May 28th marked an anniversary of sorts…my “yogi-versary.” Had you told me five years ago that I’d be teaching yoga, I would’ve laughed. Five years ago I wasn’t even practicing yoga. Kurzy told me yoga would improve my running and decrease my recovery time. I kept foam rolling and thinking he was nuts (for the record, he is). Then while getting ready to go away, I was in a car accident. Just enough to tweak my back, but multiple flights and midnight layovers made it worse and I found myself resorting to yoga. Suddenly I was doing yoga on the floors of the Toronto and Calgary airports, and in the tiny AirBnB. While on this trip, Tam and I ended up doing yoga with hundreds of others. Crammed into a conference room, Elena Brower led us through this amazing practice and I found myself crying. I couldn’t pinpoint why but I do know that something changed in that moment and I haven’t missed a day since. Tam started thinking about a baby after that and would tell me that I was going to become a yogi so she could have a full year off…I laughed and honestly wanted to barf at the thought. It terrified me.
Fast forward and now I’m teaching hours of yoga every week. As I reflect on this journey, I thought I’d share some lessons I’ve learned along the way:
· It’s called a yoga practice, not a yoga perfect. There is always a chance to learn and grow no matter your abilities. The most advanced yogi still has the excitement of learning.
· The energy that you put into the world truly makes a difference. Come into class stressed or mad and it is felt by others. Show up with lovely energy and the whole group feels it. Our studio has had the energy of someone who’s grieving hard. When her day is harder than usual, I feel the entire group sending love her way and it changes the entire room. I’d be lying if I said it hasn’t moved me to tears more than once. It’s an amazing gift to others.
· Emotions are allowed in life so they are okay on your mat. No apologies or explanations necessary.
· Life and yoga require you to focus on your own mat if you wish to succeed. No comparisons. Just do you.
· Be flexible and open to change. Exciting things happen when you try new poses and new things.
· Trust yourself. If you can’t do that, how do you trust others?
· Sinus infections are not a yogi’s friend.
· If you wear the wrong shirt, you can almost drown in it.
· The ability to control a room of people. I’m an introvert so this lesson was a tough one.
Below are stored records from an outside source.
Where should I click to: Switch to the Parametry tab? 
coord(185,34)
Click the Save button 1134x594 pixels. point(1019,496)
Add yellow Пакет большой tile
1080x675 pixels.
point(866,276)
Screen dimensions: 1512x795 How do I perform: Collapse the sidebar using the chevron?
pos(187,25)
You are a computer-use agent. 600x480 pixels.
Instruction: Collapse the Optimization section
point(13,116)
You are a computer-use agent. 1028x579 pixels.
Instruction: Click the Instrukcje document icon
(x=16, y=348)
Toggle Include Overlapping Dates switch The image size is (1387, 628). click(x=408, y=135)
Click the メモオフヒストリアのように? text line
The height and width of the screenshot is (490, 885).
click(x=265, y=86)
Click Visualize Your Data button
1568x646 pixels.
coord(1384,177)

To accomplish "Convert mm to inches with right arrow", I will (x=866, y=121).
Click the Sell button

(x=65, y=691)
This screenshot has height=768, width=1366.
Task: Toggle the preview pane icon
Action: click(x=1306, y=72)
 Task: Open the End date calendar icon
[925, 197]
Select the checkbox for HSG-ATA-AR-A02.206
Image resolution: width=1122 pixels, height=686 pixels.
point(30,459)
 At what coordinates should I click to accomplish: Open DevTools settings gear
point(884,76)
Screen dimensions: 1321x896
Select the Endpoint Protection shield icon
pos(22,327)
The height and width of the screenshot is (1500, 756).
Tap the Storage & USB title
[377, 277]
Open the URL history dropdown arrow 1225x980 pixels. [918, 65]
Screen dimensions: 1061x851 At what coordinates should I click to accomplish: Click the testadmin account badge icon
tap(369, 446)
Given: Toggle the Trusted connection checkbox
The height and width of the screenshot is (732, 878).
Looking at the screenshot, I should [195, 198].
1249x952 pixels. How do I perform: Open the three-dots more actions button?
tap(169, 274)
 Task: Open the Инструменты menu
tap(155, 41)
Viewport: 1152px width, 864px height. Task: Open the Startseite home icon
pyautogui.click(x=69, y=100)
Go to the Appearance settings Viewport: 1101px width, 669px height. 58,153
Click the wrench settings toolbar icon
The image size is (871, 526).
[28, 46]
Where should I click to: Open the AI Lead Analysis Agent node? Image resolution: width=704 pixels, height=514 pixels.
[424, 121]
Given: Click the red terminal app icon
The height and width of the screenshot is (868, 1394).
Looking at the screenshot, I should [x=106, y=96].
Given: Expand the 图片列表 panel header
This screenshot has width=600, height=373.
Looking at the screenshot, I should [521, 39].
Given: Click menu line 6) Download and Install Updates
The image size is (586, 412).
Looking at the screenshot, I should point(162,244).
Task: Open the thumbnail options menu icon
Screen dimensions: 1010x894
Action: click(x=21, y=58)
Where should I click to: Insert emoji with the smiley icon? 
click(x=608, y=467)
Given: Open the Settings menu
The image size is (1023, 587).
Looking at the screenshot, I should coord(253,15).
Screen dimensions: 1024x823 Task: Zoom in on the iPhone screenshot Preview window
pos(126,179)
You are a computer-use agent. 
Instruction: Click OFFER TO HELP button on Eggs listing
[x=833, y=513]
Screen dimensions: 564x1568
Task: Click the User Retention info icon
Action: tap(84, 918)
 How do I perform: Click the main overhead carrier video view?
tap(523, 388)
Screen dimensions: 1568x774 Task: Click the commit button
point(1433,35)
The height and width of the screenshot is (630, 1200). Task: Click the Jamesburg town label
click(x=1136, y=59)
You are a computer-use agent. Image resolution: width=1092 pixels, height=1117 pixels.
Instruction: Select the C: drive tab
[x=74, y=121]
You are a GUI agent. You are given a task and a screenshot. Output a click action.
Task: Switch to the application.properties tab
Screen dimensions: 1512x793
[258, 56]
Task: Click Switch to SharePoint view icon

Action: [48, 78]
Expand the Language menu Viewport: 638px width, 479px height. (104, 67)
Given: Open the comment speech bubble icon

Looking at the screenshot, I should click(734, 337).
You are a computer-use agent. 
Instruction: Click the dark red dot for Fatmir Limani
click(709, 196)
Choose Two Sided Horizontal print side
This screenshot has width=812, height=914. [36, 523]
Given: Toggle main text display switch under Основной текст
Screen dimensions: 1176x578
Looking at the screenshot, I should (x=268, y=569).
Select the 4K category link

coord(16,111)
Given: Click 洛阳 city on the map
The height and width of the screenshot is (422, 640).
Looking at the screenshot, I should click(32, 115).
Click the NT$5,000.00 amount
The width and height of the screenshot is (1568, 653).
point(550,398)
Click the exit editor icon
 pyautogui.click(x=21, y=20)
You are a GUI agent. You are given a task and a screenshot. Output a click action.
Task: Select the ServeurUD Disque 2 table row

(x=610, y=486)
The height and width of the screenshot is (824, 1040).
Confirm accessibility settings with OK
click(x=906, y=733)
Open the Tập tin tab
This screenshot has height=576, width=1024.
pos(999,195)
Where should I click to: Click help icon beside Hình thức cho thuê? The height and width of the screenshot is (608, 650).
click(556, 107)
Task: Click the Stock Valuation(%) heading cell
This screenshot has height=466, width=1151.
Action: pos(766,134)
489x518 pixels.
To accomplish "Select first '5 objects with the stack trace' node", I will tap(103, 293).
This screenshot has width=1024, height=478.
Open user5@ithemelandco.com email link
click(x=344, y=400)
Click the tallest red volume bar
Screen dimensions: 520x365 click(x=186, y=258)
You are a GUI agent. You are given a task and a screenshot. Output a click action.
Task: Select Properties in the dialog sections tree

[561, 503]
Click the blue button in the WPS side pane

I still look out at a full class sometimes and feel nerves, but I know that I preach about getting outside of your comfort zone so here I am.
· Airport floors are not the most sanitary places to do yoga.
· It’s hard to teach three hours of yoga the day after a tough core workout.
· There is nowhere that I won’t attempt to handstand.
· I didn’t know I was missing yoga until I found it.
For all the lessons I’ve learned, I’m grateful for the gentle nudges that have sent me in this direction.
P.S. Tam stop giggling and saying “I told you so.”